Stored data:
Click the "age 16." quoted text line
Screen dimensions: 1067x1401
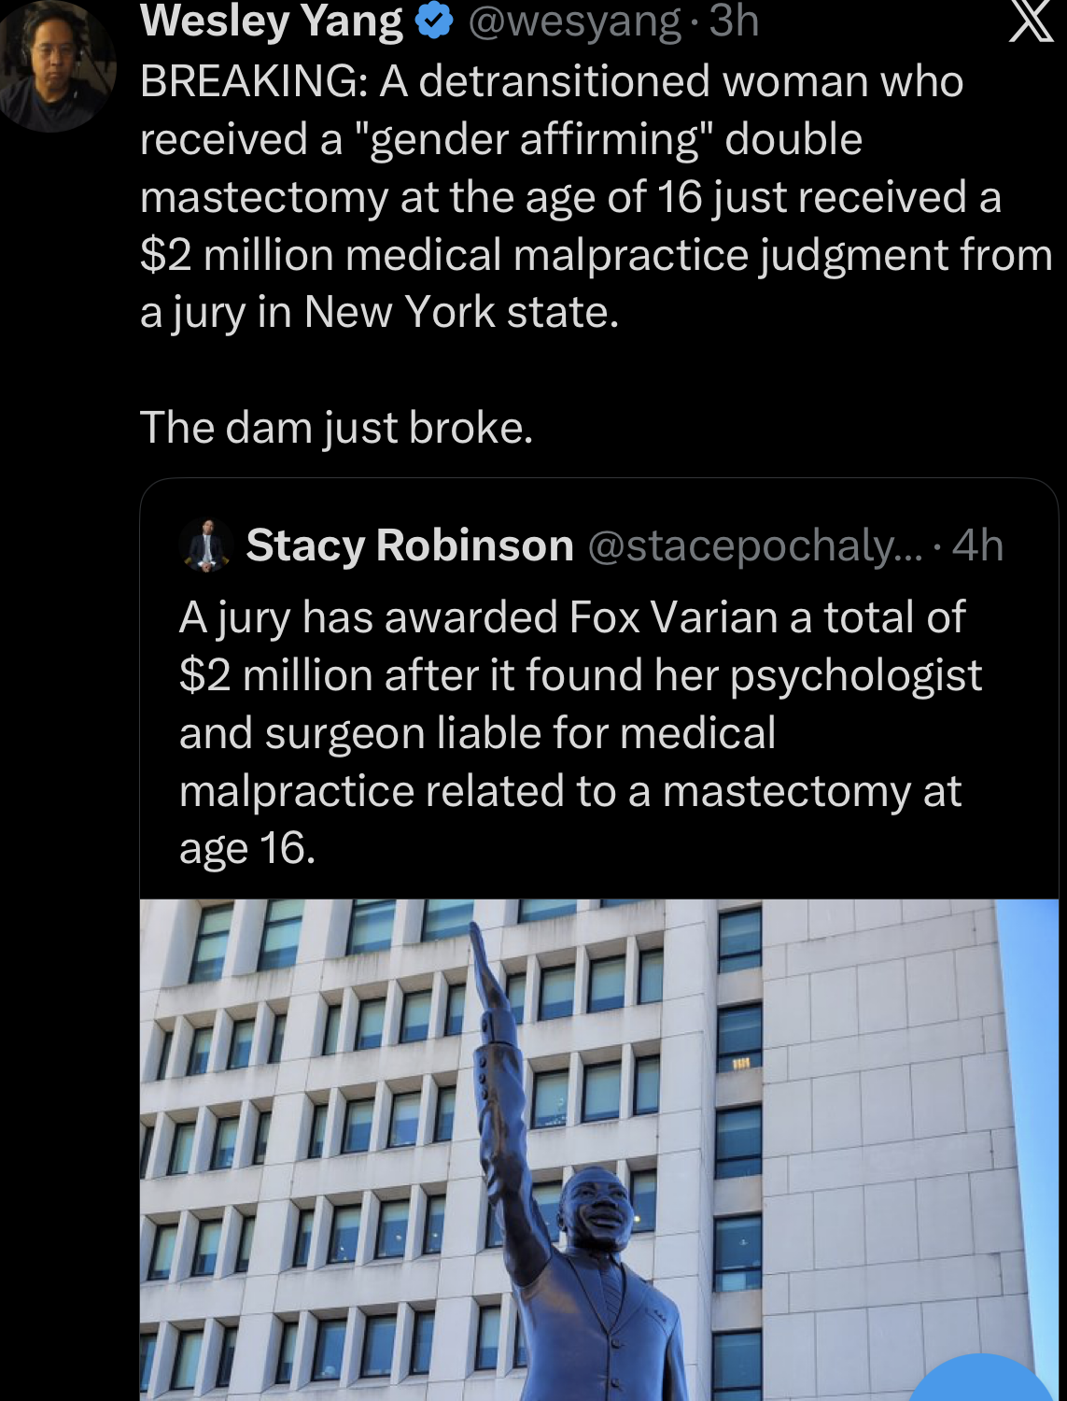coord(247,849)
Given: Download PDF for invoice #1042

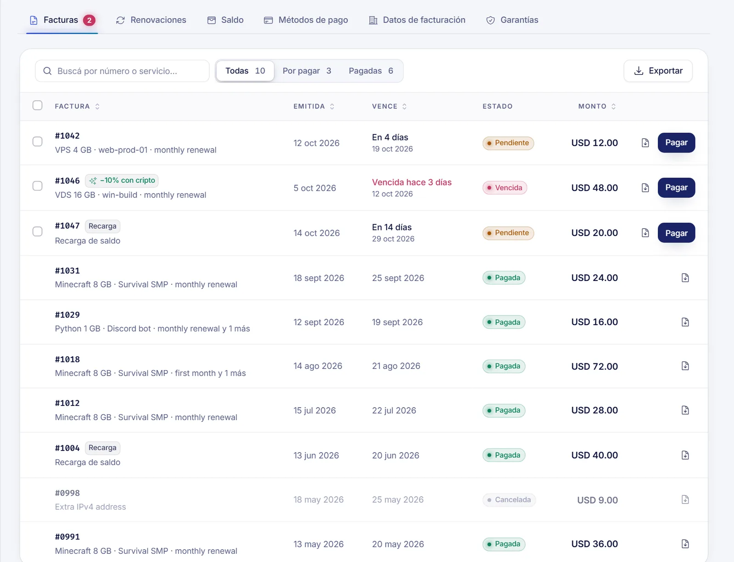Looking at the screenshot, I should click(645, 143).
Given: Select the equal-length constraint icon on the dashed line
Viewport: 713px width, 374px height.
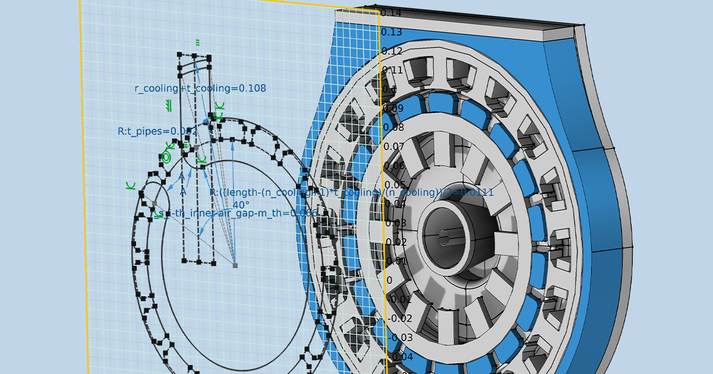Looking at the screenshot, I should (x=187, y=144).
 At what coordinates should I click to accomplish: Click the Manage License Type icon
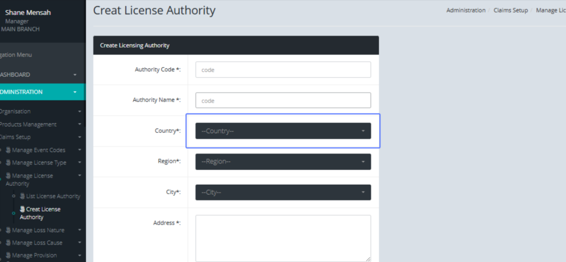pos(8,163)
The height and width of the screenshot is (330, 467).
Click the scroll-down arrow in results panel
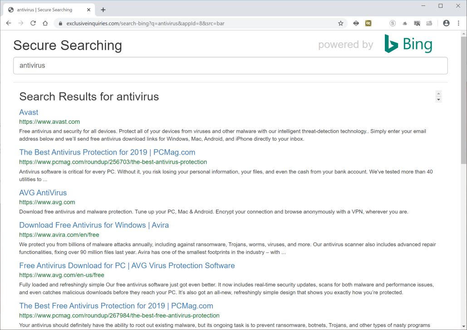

• [TASK PROMPT]: In the copy, include exactly the lines from the one with "Viewport: 713px width, 374px height." through the final line of the data, both ends included, and no pictures.

• [TASK OUTPUT]:
Viewport: 713px width, 374px height.
Looking at the screenshot, I should (x=187, y=144).
 At what coordinates should I click to accomplish: Click the Manage License Type icon
pos(8,163)
The height and width of the screenshot is (330, 467).
Click the scroll-down arrow in results panel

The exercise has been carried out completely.